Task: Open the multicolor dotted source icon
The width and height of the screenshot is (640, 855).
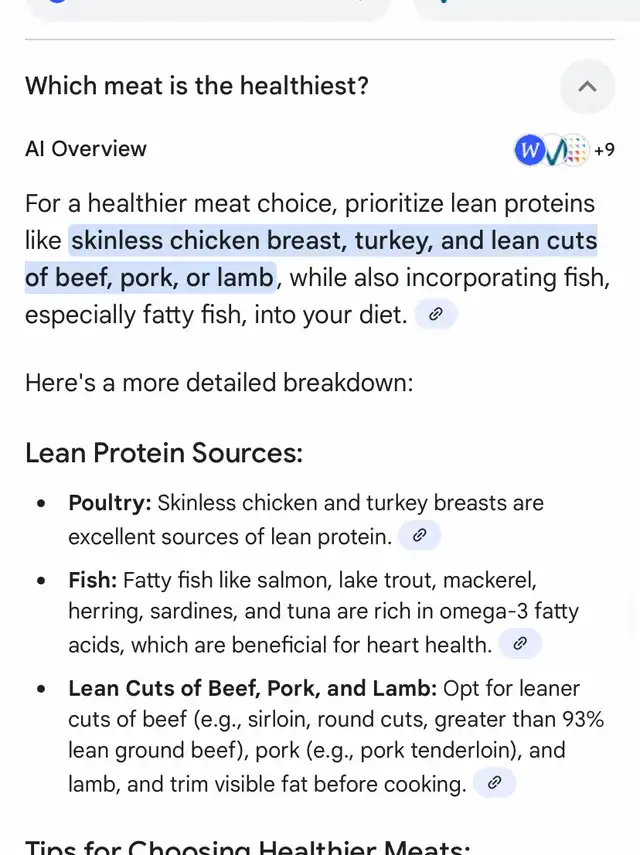Action: 576,150
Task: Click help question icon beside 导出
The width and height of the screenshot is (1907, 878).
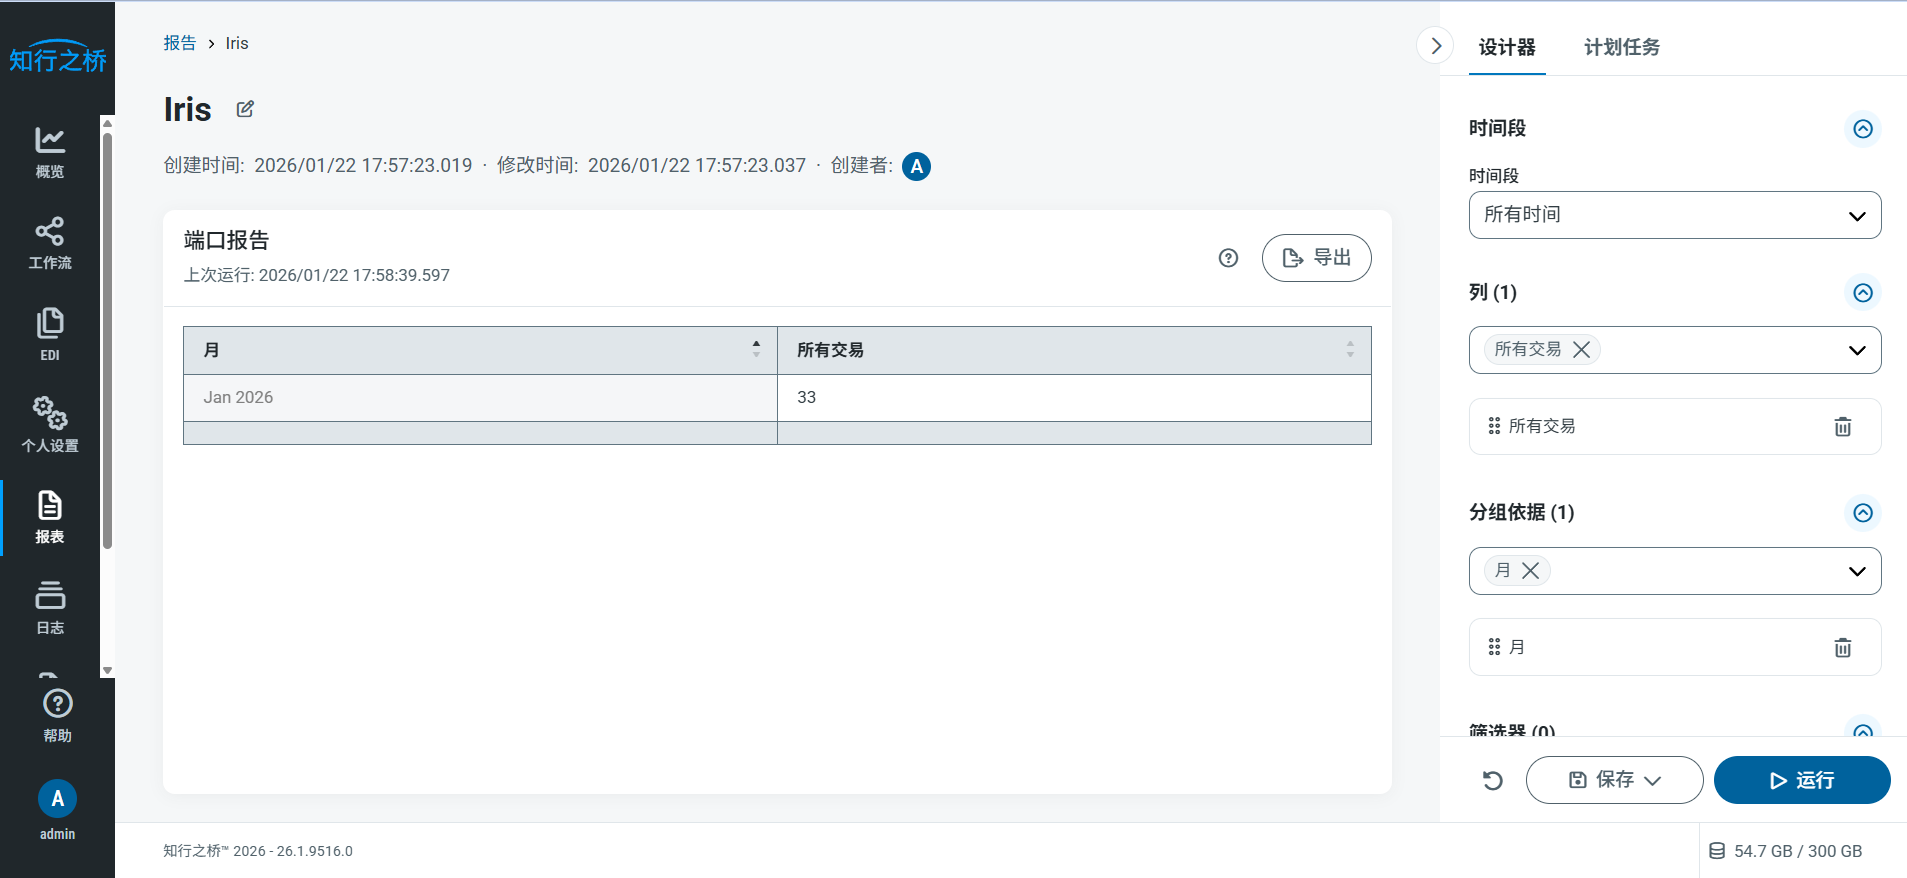Action: (1228, 258)
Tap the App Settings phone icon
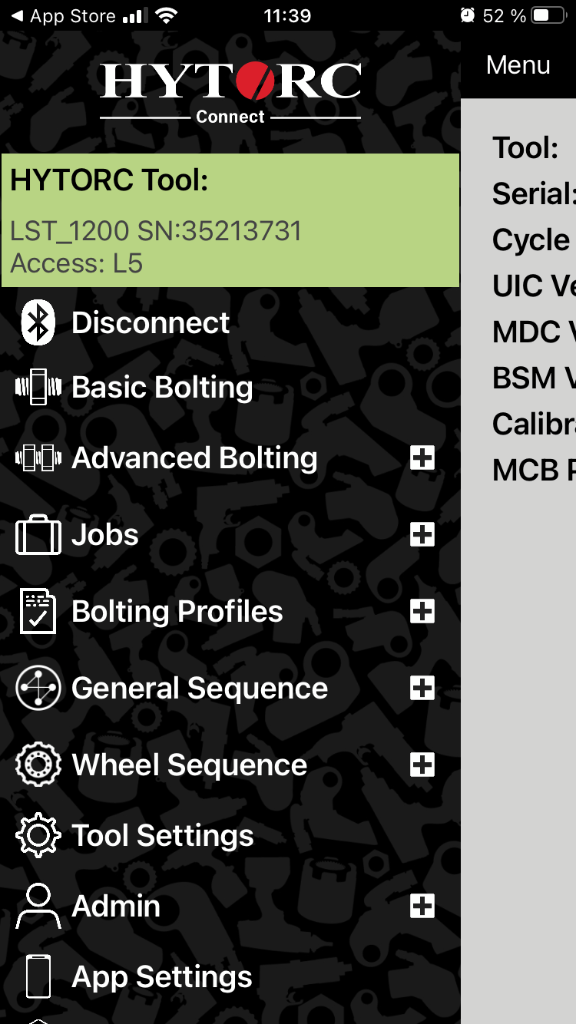576x1024 pixels. (x=38, y=977)
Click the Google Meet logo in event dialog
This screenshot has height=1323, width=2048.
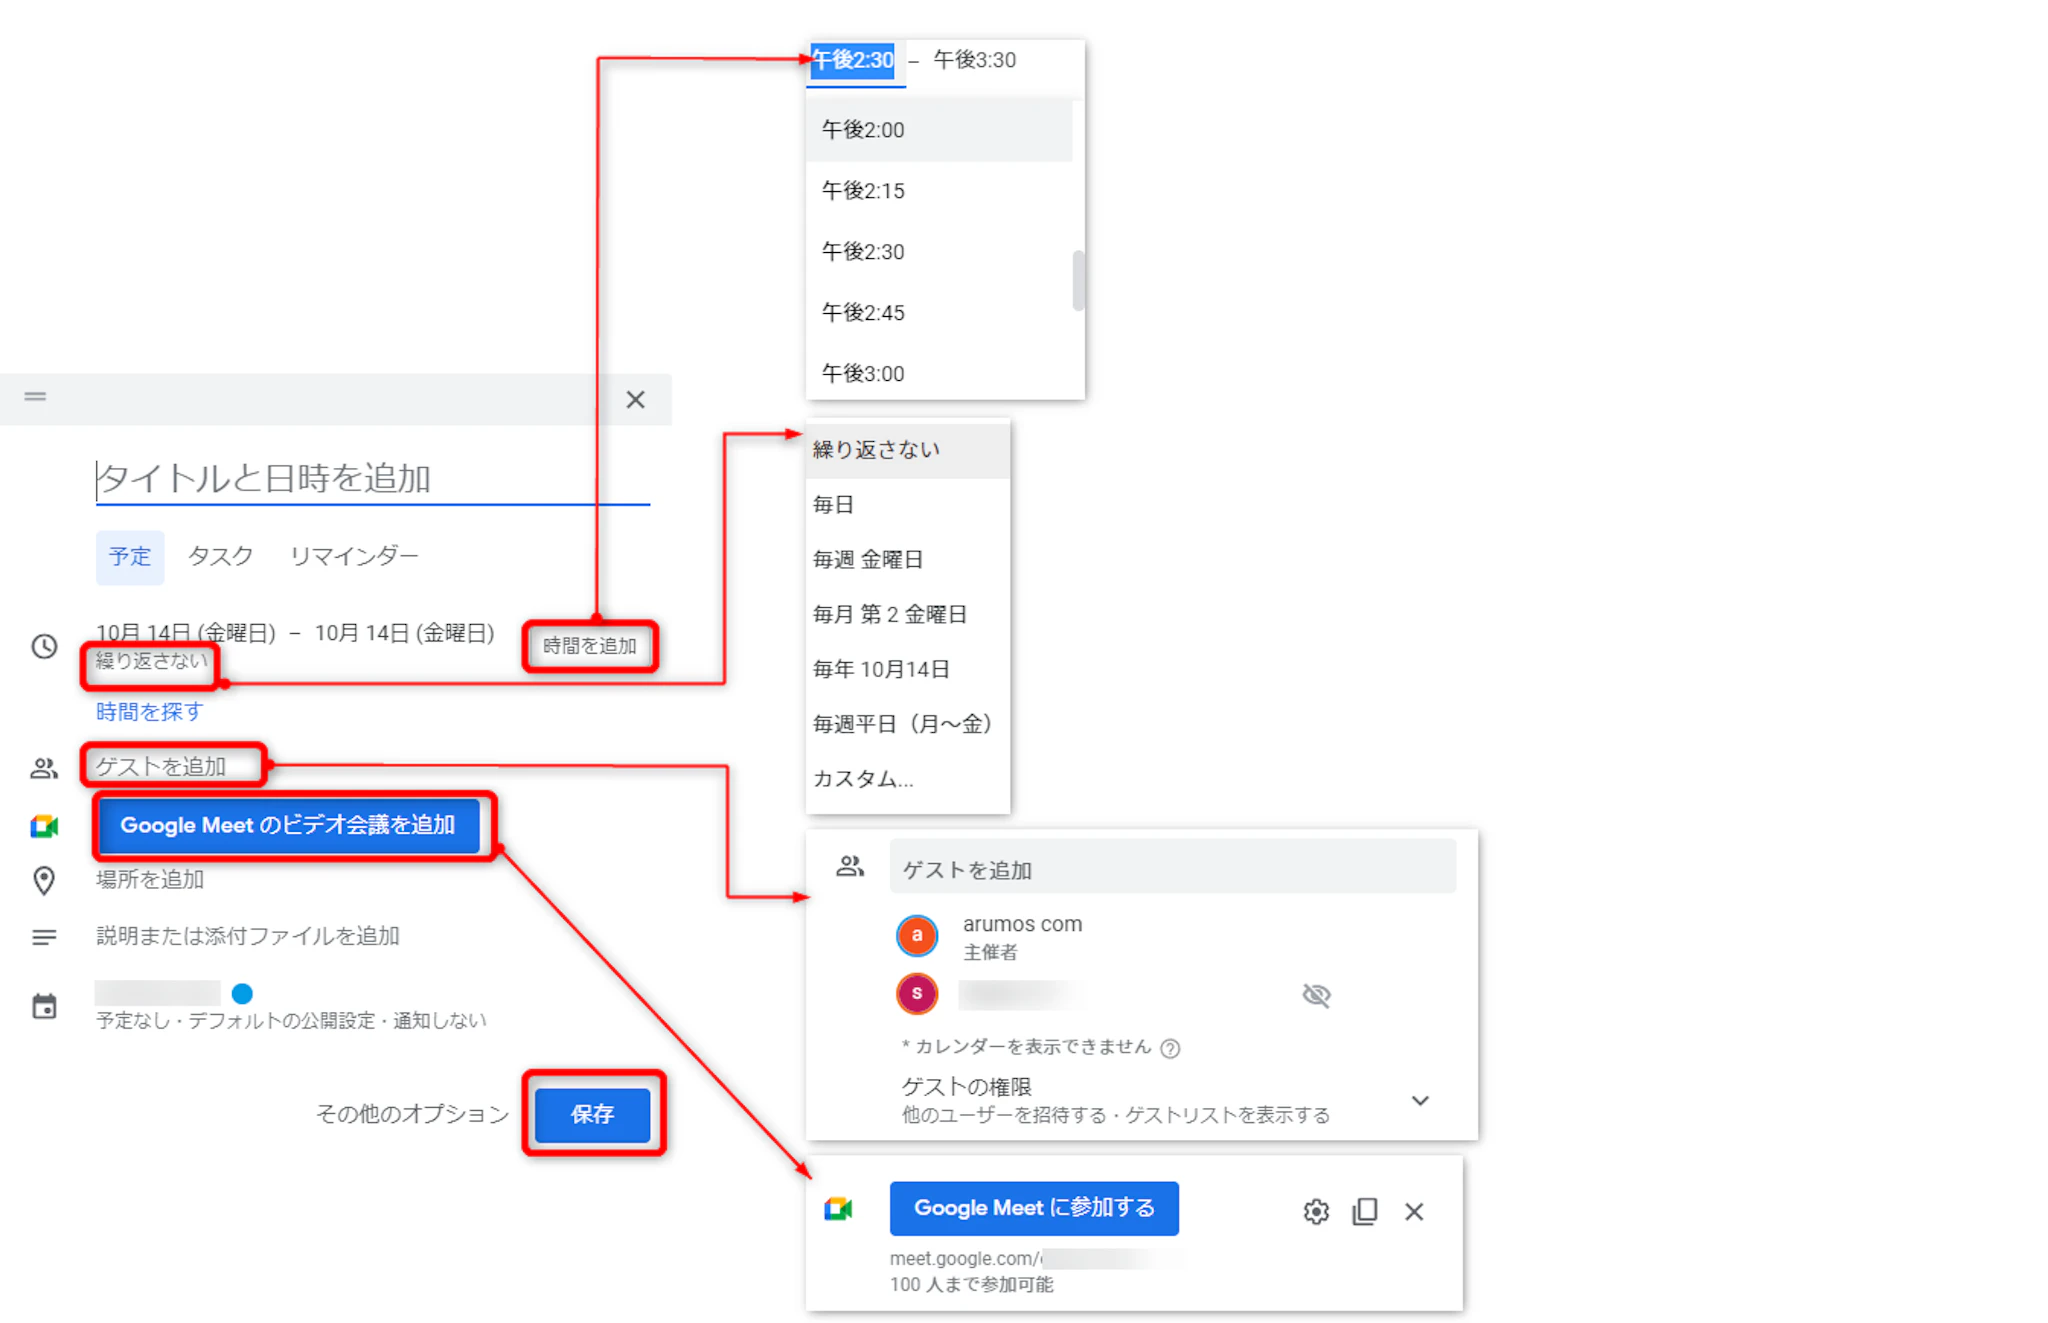tap(44, 826)
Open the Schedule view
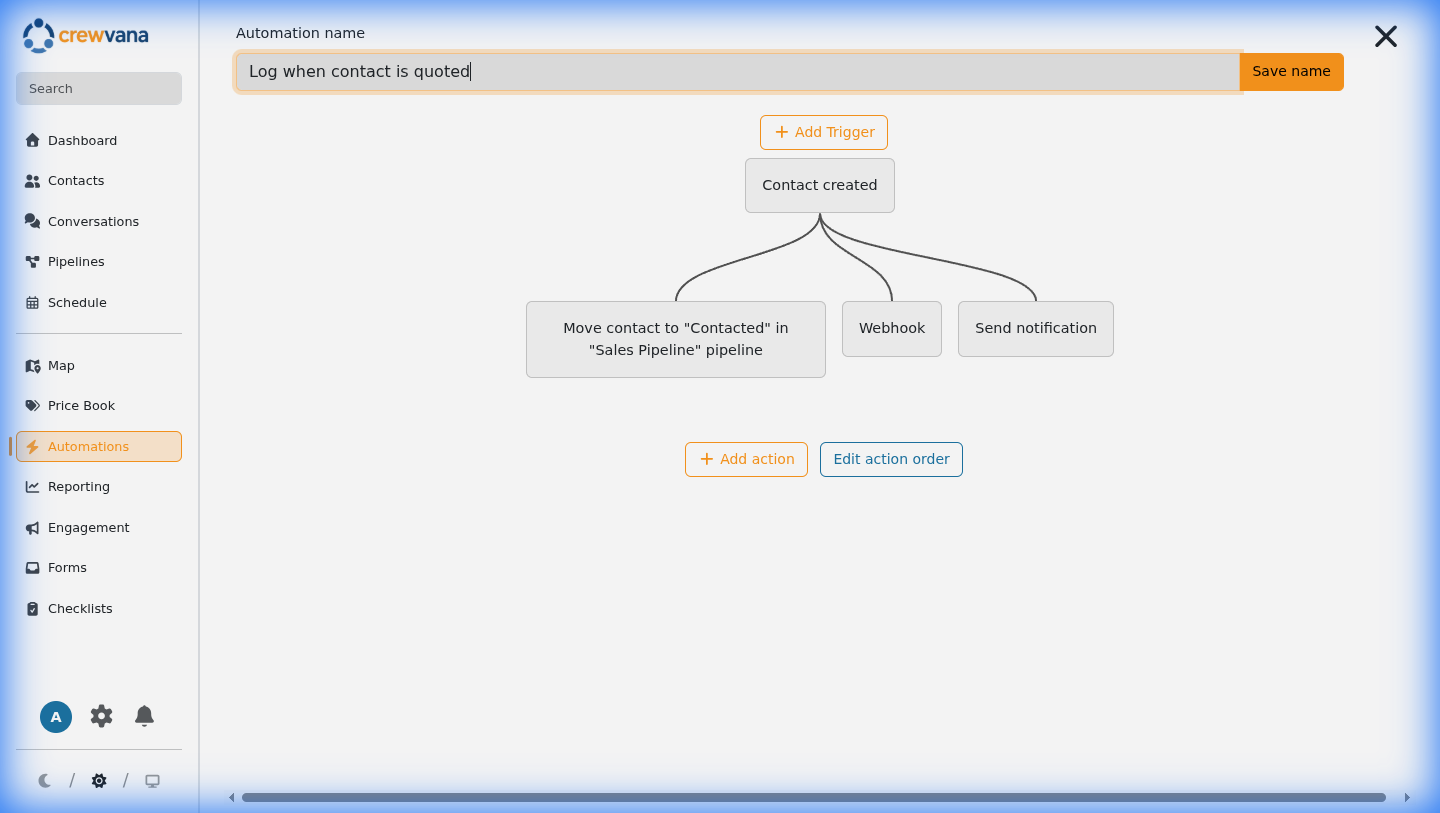 78,302
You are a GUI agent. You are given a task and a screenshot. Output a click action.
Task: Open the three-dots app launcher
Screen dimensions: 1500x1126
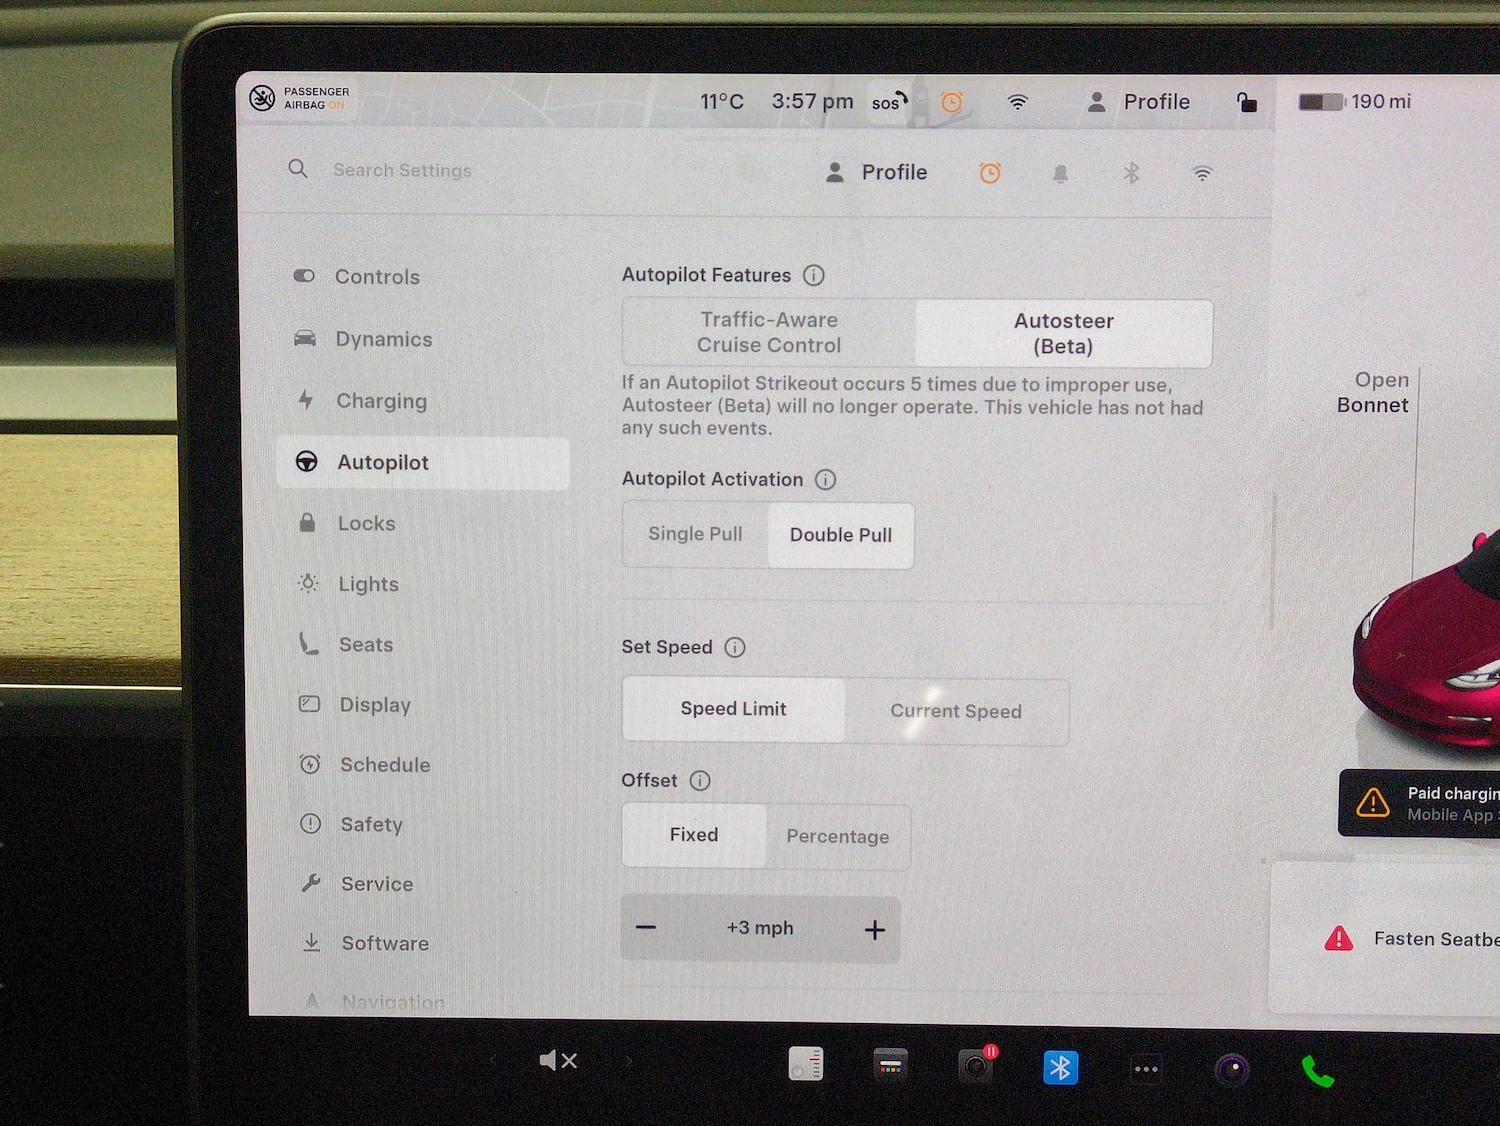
========
● **What needs to be done**:
Your copy of the material above should be exact and free of pictures.

● **Written response**:
Task: Open the multicolor dotted source icon
The width and height of the screenshot is (640, 855).
Action: 576,150
Task: Click help question icon beside 导出
The width and height of the screenshot is (1907, 878).
Action: (1228, 258)
Tap the App Settings phone icon
576x1024 pixels. (x=38, y=977)
Click the Google Meet logo in event dialog
This screenshot has height=1323, width=2048.
tap(44, 826)
Open the Schedule view
 78,302
You are a GUI agent. You are given a task and a screenshot. Output a click action.
Task: Open the three-dots app launcher
Screen dimensions: 1500x1126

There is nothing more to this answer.